Apparent Simplicity Can Hide Deep Complexity
This is the flip side of the previous point: event-based systems can seem simple because the complexity just moves elsewhere. Fortunately, code that reacts to (or “hooks onto”) events doesn’t usually have to be terribly complex—but in my experience, two common occurrences can complicate this code:
- If your event doesn’t pass you some data you need, then you must find a way to get it, almost as if from scratch. This can lead to duplicated code and double work depending on who owns what.
- The interactions and time-based flow can itself cause subtle issues. In WordPress, for example, it’s possible to try to “hook onto” the wrong event (action) in WordPress and do something that you’re not yet allowed to do—or to end up doing something too late. In either case, your code can either break things or silently fail, and the reason why will not be obvious from your code itself, which will look quite reasonable. So in WordPress, the difference between, say, the
init
andplugins_loaded
action hooks is both very important and not necessarily obvious.
Debugging and Tracing Causes is Complicated
In an event-driven system, anything can change the state of the system by responding to a given event, and so event-driven systems are very difficult to debug.

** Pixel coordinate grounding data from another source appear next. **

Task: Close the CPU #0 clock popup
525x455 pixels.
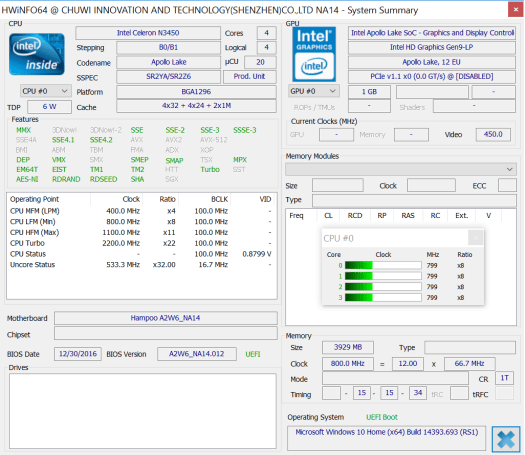Action: [x=476, y=238]
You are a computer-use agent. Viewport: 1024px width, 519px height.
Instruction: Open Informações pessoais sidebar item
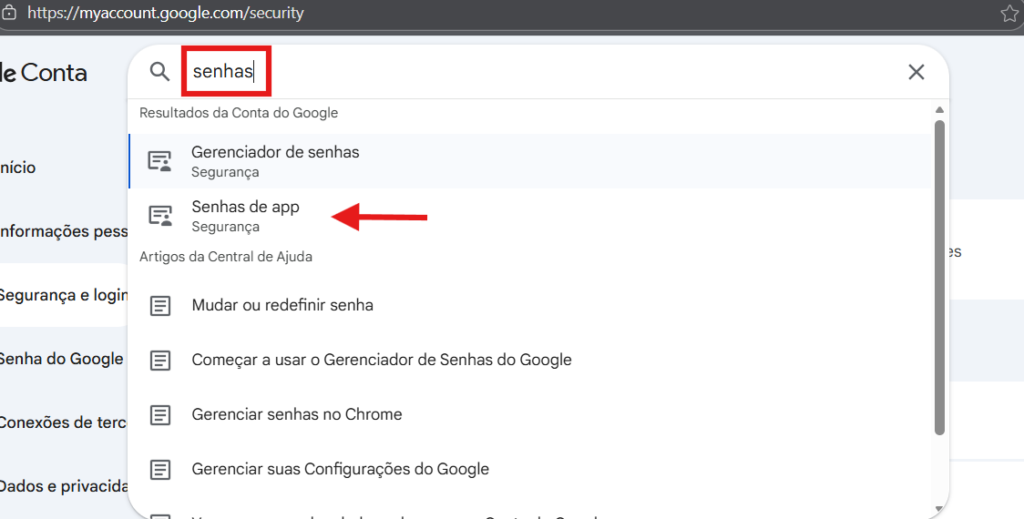pyautogui.click(x=62, y=232)
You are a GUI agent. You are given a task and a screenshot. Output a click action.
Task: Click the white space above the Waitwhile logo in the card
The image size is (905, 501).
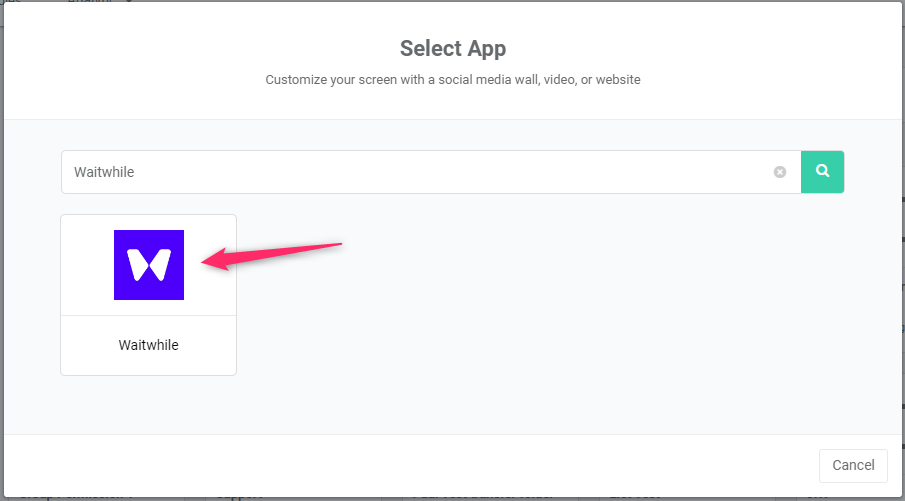pos(148,222)
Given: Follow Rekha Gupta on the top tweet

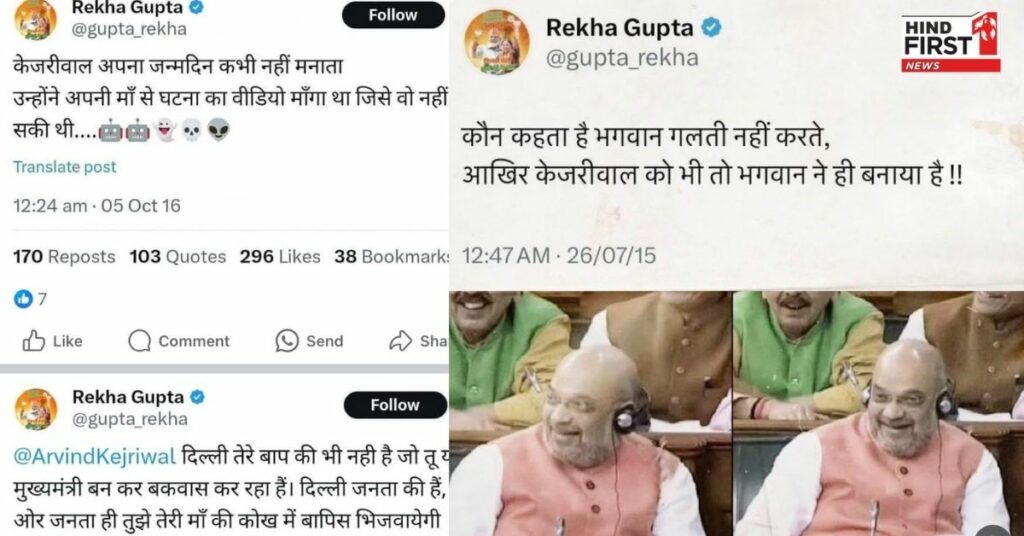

Procedural code, which is in many ways a direct contrast to event-driven code, makes it very clear and explicit what follows what. If you know the order with which the interpreter will execute the code, you know almost everything you need to figure out what caused what, and to debug the system. in general, a procedural system with named functions has a pretty limited field of possible causes for a behavior you’re seeing.
This is less true in event-driven systems. Because event-driven systems inherently (by the very uncoupling choice we discussed) don’t list everything they’ll assemble until the system is fully assembled, they’ll only reveal all the details of the system on execution of the entire system together. This means that it’s very difficult to trace all the possible reasons that a particular thing may come into a specific state.
In other words, in an event-driven system, anything can change the state of the system by responding to a given event, and so event-driven systems are very difficult to debug.
This complexity is pretty much baked into an event-driven system, and in is often worth the cost. Sure, there’s some increased complexity, but 95% of the time you don’t have problems.
But an experienced WordPress developer who has spent hours tracking down the causes of a bug by activating and deactivating a million themes and plugins will know what I’m referring to. That is the the complexity that comes with event-based systems.
What I Hope We’ve Learned
I hope you’ve come away a better understanding of the trade-off that come with WordPress’s hooks system, and a slightly more grounded understanding of how the event-based nature of WordPress fits in within the broader disciplines of computer science and programming.
Event-based systems are exceptionally flexible and easy to bend to your needs.
Event-based systems are exceptionally flexible and easy to bend to your particular need. The ability of multiple different actors to operate safely and independently from each other is great. And it’s empowered by them all listening to the same events. That is what makes WordPress’s add_action
and add_filter
event-listeners so valuable.
On the flip side, so much is happening, but there exists no central record of what happens when and why.
This very flexibility is also the reason why these systems can be very complicated to walk into blind: so much is happening, but there exists no central record of what happens when and why. At worst, this means that you have to search through every line of code executing in the system to find what you want to change. It’s not impossible, but it’s a bit of a hassle at times.
But those are the trade-offs of event-driven systems. Happy hacking!